Libin Liang | Low rank Anova model

To model the multivariate function, One concept is the additive model.

And extended from additive modeling, functional analysis-of-variance modeling can help us to capture not only the main effect but also multi-way interaction effect of the covariates.

One issue for ANOVA modeling is the number of parameters grows exponentially as the number of covariates grows. Suppose we use the a set of spline basics with p elements, typically we will fit the interaction term by a linear combination of the tensor product basics based on the spline basics. Then there will be k power of p parameters for the k-way interaction term.

To address this problem, we assume that the multi-way interaction term has a low rank structure and we propose the low rank ANOVA modeling as shown in the formula. Suppose there are 3 covariates. The multi-way interaction term can be expressed as a product of 1-dimsional function of the covariates, By doing so, we can reduce the parameters significantly. For a set of spline basics with p elements, the number of parameters for 3-way interaction term will reduced to p*3 instead of cubic of p for the traditional ANOVA modeling.

To help selecting the spline basics and interaction terms, we introduce the total variation penalty and the empirical norm penalty. With the truncated power basics, the total variation of the m-1 order derivation can be reformed as lasso penalty. So that the total variation will achieve sparse selection of knots. The empirical norm can be reformed as the L2 penalty composite with a linear transformation. And the empirical norm will help us achieve selection of interaction term.

For a certain spline basic with p elements, the low rank ANOVA model can be express as formula (1). Where the star operator here represents the Hadamard product. The Phis are design matrix decide by the spline basic we choose and beta are parameters we try to fit. If we do the lease square, the loss function is not convex with respect to the whole set of parameters.

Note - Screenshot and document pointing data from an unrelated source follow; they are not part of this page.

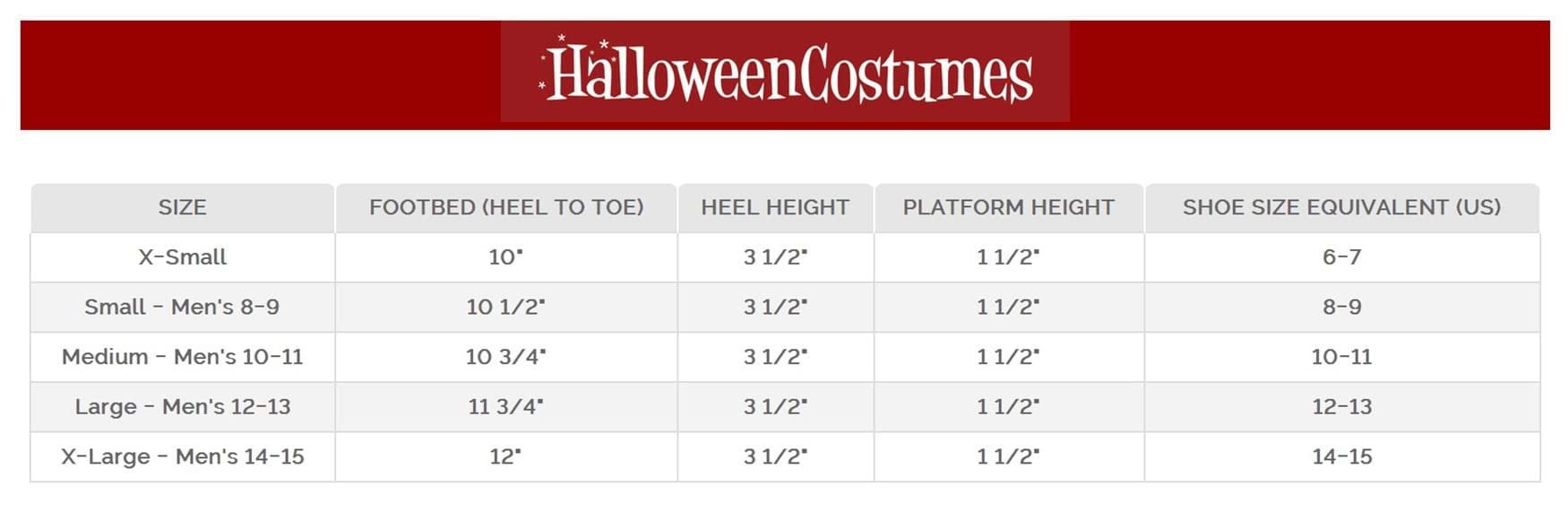The height and width of the screenshot is (512, 1568).
Task: Click the 14-15 shoe size equivalent cell
Action: click(x=1341, y=456)
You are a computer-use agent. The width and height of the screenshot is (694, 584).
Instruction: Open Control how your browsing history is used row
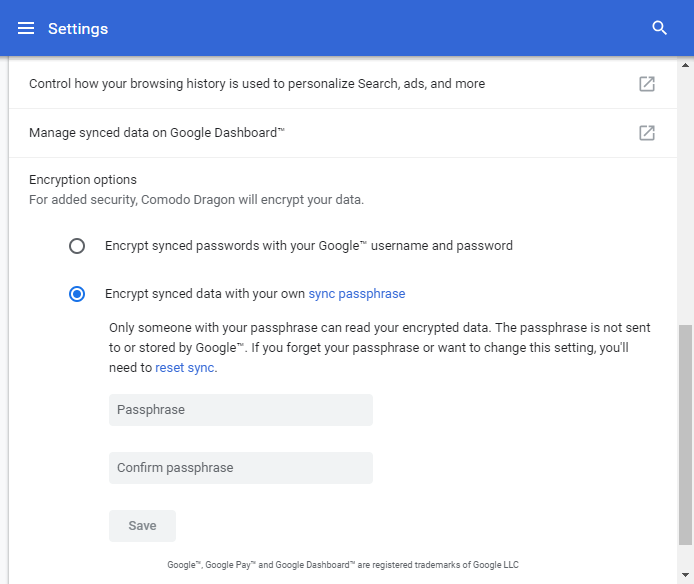click(343, 84)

Fortunately, the loss function is convex with respect to a specific component of beta if we fixed the other. If we apply the truncated power basic and apply the total variation and empirical norm penalty , now we are trying to update the component of x1 from the interaction effect between x1 and x2, then we actually try to solve the problem as formula (2). This is a convex problem with respect to beta and actually a double penalized lease square problem. So we can apply the alternating penalized lease square scheme to fit the model. That is, we iteratively choose a component from the components set, and then we update the chosen component but make other components fixed, that is we try to solve a subproblem similar as formula (2) in each iteration.

Now we discuss how to solve the double penalized least square problem we just mentioned. The subproblem can be generally formulate as equation (3). To solve the subproblem, we introduce the chambolle-pock algorithm which is a kind of primal-dual method. The objective of the algorithm is to minimize the sum of two convex function and one of them is composited with a linear transformation. Rewrite the H(Lx) in the conjugated form we have the formular as (5). And x star y star is a minimizer of (4) if and only if x star and y star is a saddle point of (5). The chambolle-pock algorithm is trying to find the saddle point of (5).

The chambolle-pock algorithm is shown here. It actually apply the proximal operator iteratively on the function G and H star to update x and y. And The proximal operator is defined as a minimization problem with a squared distance regularization. Then we can apply the chambolle-pock algorithm to solve the sub-problem in our setting. As we now can solve the sub-problem in each iteraction, then we can apply the alternating penalized least square to fit the model.

Then we will show some preliminary numerical results of the model. The simulation setting are as follow. The sample size is 500 and there will be 3 variables, the true model is the low rank ANOVA model with up to 2-way interaction. The true functional components are linear combinations of the truncated power basics with 3 or 4 knots and m = 2, which means the functional components are piece-wise linear function. To introduce the sparsity, there is a probability of 0.2 that the parameters entries to be set as 0. The noise level is 5% of the standard deviation of the response. And we will compare two model, the first one is the low rank ANOVA model with up to 2-way interaction. The second model is the full ANOVA model, that is the interaction term is assumed to be a linear combination of tensor product basics. To handle the entries-wise sparsity, we will apply the total variation penalty for model 1 and lasso penalty for model 2. The hyper-parameters for the penalty are selected by Cross-validation.

The comparison criteria is straight-forward and we just compare the squared distance between the estimate parameters and true parameters. And the table show the results. As the low rank ANOVA model problem is not convex and the alternating methods may find the local minimizers so we will repeat 10 times and report the mean and standard deviation of the estimate error for the low rank ANOVA model. From the table we can see the low rank model have a slight advantage over the full model when there is number of knots is 3 and have a significant advantage when the number of knots is 4.

Then we try to have a more straight-forward view of the interaction effect. We can see both the estimator from the Low rank model, which is in the middle column and estimator from the full model which is in the right column can capture the main feature of the interaction effect. And Low rank model can capture more detailed feature as we can see in the interaction effect between x1 and x3. These results show that the low rank ANOVA model can have some advantage over the full ANOVA model if the true model do have a low rank structure.